Supplied records:
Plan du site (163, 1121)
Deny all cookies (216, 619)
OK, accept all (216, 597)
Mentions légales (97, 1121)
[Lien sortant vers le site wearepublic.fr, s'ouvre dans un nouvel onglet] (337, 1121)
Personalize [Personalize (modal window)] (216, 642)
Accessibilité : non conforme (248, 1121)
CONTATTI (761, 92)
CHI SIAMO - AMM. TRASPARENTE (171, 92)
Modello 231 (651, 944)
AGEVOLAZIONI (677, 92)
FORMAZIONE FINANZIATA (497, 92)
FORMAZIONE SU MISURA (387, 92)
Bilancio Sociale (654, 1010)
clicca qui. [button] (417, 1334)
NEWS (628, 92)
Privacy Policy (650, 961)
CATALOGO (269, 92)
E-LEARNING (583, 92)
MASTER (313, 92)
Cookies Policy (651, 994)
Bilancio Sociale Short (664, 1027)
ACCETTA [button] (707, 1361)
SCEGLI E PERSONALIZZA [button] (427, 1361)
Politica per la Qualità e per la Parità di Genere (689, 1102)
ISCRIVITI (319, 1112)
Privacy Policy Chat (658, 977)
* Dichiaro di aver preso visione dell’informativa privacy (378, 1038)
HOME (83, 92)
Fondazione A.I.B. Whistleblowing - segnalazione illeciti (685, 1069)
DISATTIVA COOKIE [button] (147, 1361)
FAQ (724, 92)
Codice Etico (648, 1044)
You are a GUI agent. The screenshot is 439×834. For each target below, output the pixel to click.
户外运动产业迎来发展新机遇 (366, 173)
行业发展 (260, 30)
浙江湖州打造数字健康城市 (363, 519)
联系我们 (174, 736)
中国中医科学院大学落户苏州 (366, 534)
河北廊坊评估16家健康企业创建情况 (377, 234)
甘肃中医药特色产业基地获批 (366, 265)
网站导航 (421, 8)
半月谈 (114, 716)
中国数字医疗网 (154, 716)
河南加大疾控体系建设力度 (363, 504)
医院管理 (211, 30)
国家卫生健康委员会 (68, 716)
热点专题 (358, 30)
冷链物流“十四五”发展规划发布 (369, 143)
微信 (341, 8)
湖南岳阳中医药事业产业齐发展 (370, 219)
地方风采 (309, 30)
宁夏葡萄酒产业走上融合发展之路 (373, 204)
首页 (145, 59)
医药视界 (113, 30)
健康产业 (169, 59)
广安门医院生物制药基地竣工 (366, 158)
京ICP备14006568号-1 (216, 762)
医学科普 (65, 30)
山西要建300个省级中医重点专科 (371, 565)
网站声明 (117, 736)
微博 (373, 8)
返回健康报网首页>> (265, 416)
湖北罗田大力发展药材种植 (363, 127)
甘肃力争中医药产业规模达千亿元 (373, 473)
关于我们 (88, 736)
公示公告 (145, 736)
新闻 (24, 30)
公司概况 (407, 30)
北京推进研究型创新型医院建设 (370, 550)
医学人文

Task objective:
Give everything from the line containing "国家卫生健康委员会 (68, 716)" down to the end of the data as a Markdown table with the columns No. and Line. Number each row, and leave out blank lines.

Final result:
| No. | Line |
|---|---|
| 1 | 国家卫生健康委员会 (68, 716) |
| 2 | 热点专题 (358, 30) |
| 3 | 冷链物流“十四五”发展规划发布 (369, 143) |
| 4 | 微信 (341, 8) |
| 5 | 湖南岳阳中医药事业产业齐发展 (370, 219) |
| 6 | 地方风采 (309, 30) |
| 7 | 宁夏葡萄酒产业走上融合发展之路 (373, 204) |
| 8 | 首页 (145, 59) |
| 9 | 医药视界 (113, 30) |
| 10 | 健康产业 (169, 59) |
| 11 | 广安门医院生物制药基地竣工 (366, 158) |
| 12 | 京ICP备14006568号-1 (216, 762) |
| 13 | 医学科普 (65, 30) |
| 14 | 山西要建300个省级中医重点专科 (371, 565) |
| 15 | 网站声明 (117, 736) |
| 16 | 微博 (373, 8) |
| 17 | 返回健康报网首页>> (265, 416) |
| 18 | 湖北罗田大力发展药材种植 (363, 127) |
| 19 | 甘肃力争中医药产业规模达千亿元 (373, 473) |
| 20 | 关于我们 (88, 736) |
| 21 | 公示公告 (145, 736) |
| 22 | 新闻 (24, 30) |
| 23 | 公司概况 (407, 30) |
| 24 | 北京推进研究型创新型医院建设 (370, 550) |
| 25 | 医学人文 |